Invoice Crowdfunding can be confusing to the p2p investors because there is now one more party involved – the Debtor. Also, the terminologies used are different. In this post, we go through the basics and explain the key features of an invoice deal. Also, we’ll teach you how to analyse an invoice by looking at the different risk factors.
Key Information of An Invoice Crowdfunding Deal
- Seller: This is the company that is selling its unpaid invoices for immediate cash.
- Debtor: This is the company that will make payments for the goods or services it received from the Seller at a later date.
- Invoice Value: The amount of payment that is owed by the Debtor to the Seller for past goods and services rendered.
- Payment Date: The date at which the Debtor is expected to make payments.
- Advance: The amount of cash that is released immediately on sale of the invoice.
- Discount: The fee earned on financing the invoice deal, usually expressed at percentage of invoice value per 30 days credit term.
- Disclosure: Whether the Debtor is informed of the factoring transaction.

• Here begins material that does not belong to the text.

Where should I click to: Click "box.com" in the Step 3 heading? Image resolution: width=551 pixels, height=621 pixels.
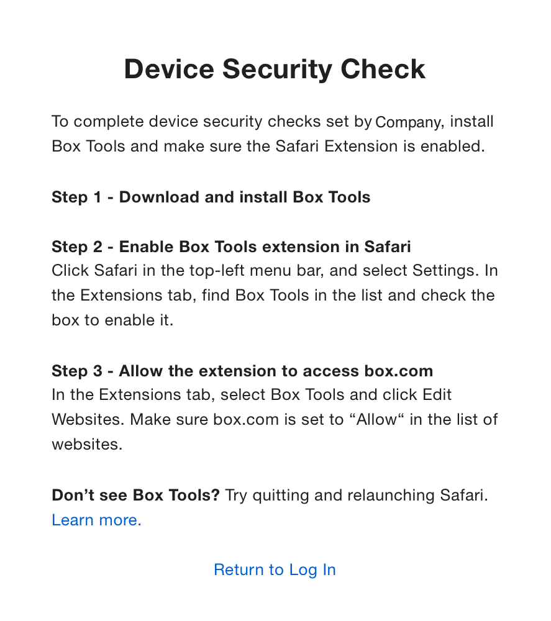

- Settlement: How the Debtor intends to make payment on the Seller’s invoice.
Risk Assessment of an Invoice Crowdfunding Deal
Beyond reviewing the key terms, investors should consider the following when thinking about the riskiness of each invoice.
In invoice financing, a large part of the risk is on the Debtor failing to pay. Hence, it is important to understand the nature of Seller-Debtor relationship.
For example, if the Debtor is engaging the Seller for the first time, there is a risk that the Debtor may find the goods or service provided to be unsatisfactory and hold back payment.
Debtor Financial Conditions
The financial conditions of the Debtor is also an important consideration. Thankfully, most Debtors are large corporates with credit ratings. Trade insurance is sometimes taken to cover the risk of Debtors going bankrupt.
The advance ratio (advance as a percentage of invoice value) gives a rough indication of the buffer available for Investors in the event that there is dispute on the invoiced amount.
For example, an unpaid invoice may be sold for 80% cash. The remaining 20% of the invoice gives some protection against counter-claims by the Debtor against the Seller.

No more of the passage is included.